# Insulating basement slab with radiant heat.



## CENTERLINE MV (Jan 9, 2011)

Does anybody out there have a good solution for insulating the edges of a radiant slab where there will be garage door openings? I'm putting down 2" polystyrene under the slab and around the perimeter of the foundation walls. But, what about the edge of the slab in the door openings? I have a 25' opening and a 9' opening. Is there a good way to insulate this edge without having any exposed insulation in the doorway? 

I was considering installing 2" of foam and having 2" of concrete over it to at least buffer the thermal loss, but I'm concerned the concrete will crack since there's likely heavy equipment that'll be coming through the doors (skid steers).


----------



## donerightwyo (Oct 10, 2011)

I would just use a piece of expansion as a thermal break. I would be nervous about the 2" breaking out as well.


----------



## CENTERLINE MV (Jan 9, 2011)

I was also thinking a custom made I-beam that sits to the height of the floor with rigid foam secured in the web. That way it's super strong, has almost no thermal break, and the machines can run over it all day long.


----------



## Golden view (Feb 16, 2012)

I've always been amazed this detail is never really addressed, but I've built a few super insulated homes in Alaska and none seemed to have much of an issue arise from essentially have a heated slab edge out in the cold. They always burned fuel close to the calculated rate.

The edge at the door would always get foam cut at a 45 degree angle and held just below grade. I'm more worried about the top of the slab that's exposed.

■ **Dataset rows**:
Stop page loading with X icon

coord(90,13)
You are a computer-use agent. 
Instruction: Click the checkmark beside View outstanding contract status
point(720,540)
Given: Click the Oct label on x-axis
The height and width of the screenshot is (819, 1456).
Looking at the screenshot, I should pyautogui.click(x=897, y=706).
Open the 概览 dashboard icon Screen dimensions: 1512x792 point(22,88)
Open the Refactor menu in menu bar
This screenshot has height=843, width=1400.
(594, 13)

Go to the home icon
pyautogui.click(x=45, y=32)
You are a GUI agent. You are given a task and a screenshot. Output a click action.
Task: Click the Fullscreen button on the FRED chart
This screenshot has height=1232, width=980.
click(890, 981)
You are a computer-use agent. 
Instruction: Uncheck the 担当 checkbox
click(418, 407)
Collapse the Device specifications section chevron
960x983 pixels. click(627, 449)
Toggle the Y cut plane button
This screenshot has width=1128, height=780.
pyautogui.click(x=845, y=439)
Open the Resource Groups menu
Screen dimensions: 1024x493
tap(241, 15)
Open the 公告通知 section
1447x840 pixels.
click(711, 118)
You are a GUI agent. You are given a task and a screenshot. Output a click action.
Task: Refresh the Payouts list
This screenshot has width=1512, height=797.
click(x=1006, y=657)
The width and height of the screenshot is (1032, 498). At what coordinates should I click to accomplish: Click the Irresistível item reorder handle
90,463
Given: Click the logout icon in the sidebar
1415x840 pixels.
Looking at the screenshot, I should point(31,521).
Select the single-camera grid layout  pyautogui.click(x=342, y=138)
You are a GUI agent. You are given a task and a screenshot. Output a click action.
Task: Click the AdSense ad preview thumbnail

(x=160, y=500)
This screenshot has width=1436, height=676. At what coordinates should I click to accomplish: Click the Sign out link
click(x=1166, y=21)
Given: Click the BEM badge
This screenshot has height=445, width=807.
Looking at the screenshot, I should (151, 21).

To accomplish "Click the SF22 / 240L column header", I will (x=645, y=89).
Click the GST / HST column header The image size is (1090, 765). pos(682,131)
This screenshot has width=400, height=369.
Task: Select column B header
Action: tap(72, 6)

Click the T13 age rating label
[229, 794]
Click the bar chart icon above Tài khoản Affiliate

■ **Challenge**: In the forum thread about insulating a radiant slab, at what angle did the foam at the door edge get cut in the homes built in Alaska?

■ **Exercise solution**: It was cut at a 45-degree angle.